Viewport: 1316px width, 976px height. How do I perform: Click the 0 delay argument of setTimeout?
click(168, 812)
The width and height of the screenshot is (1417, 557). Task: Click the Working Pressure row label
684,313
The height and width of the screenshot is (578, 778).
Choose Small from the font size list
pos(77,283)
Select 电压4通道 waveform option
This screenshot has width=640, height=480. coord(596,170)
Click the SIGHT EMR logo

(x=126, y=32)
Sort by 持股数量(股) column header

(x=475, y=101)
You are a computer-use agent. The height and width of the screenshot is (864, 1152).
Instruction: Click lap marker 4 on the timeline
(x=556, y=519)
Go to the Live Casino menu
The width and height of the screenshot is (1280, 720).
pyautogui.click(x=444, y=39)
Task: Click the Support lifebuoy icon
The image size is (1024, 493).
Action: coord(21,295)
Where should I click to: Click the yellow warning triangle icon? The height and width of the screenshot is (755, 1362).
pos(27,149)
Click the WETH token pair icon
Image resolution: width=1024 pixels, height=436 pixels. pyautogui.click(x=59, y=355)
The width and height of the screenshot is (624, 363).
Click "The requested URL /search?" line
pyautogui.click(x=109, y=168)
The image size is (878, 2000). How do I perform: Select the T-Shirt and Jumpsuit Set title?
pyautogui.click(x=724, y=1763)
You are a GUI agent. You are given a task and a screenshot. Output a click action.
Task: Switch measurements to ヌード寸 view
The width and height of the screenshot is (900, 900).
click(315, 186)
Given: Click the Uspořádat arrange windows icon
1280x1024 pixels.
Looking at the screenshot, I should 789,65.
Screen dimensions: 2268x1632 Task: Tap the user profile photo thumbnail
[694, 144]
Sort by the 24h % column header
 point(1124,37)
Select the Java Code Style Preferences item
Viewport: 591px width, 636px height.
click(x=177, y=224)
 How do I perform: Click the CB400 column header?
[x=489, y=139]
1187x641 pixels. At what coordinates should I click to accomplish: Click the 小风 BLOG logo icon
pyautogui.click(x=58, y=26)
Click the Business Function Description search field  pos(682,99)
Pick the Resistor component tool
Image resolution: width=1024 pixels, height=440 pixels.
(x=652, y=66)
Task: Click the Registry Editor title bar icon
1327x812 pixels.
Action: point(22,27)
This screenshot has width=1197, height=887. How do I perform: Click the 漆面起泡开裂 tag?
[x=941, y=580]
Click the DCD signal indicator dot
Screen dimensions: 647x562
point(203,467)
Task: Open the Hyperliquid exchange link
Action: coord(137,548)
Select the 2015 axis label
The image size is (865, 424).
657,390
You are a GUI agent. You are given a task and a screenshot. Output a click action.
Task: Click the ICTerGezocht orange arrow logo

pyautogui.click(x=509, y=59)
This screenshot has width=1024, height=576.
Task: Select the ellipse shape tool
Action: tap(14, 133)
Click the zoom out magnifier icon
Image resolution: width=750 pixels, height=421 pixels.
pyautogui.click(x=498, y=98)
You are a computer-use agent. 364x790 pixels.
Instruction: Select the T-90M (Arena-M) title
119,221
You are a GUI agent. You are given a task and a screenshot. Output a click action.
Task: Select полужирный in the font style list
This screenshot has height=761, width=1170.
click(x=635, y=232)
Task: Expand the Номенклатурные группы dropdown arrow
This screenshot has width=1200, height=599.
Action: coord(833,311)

········

### [WHAT IS REQUIRED]
Please tally the lines above that include the word "computer" and answer with the number by itself.

### [RESULT OF THIS TASK]
2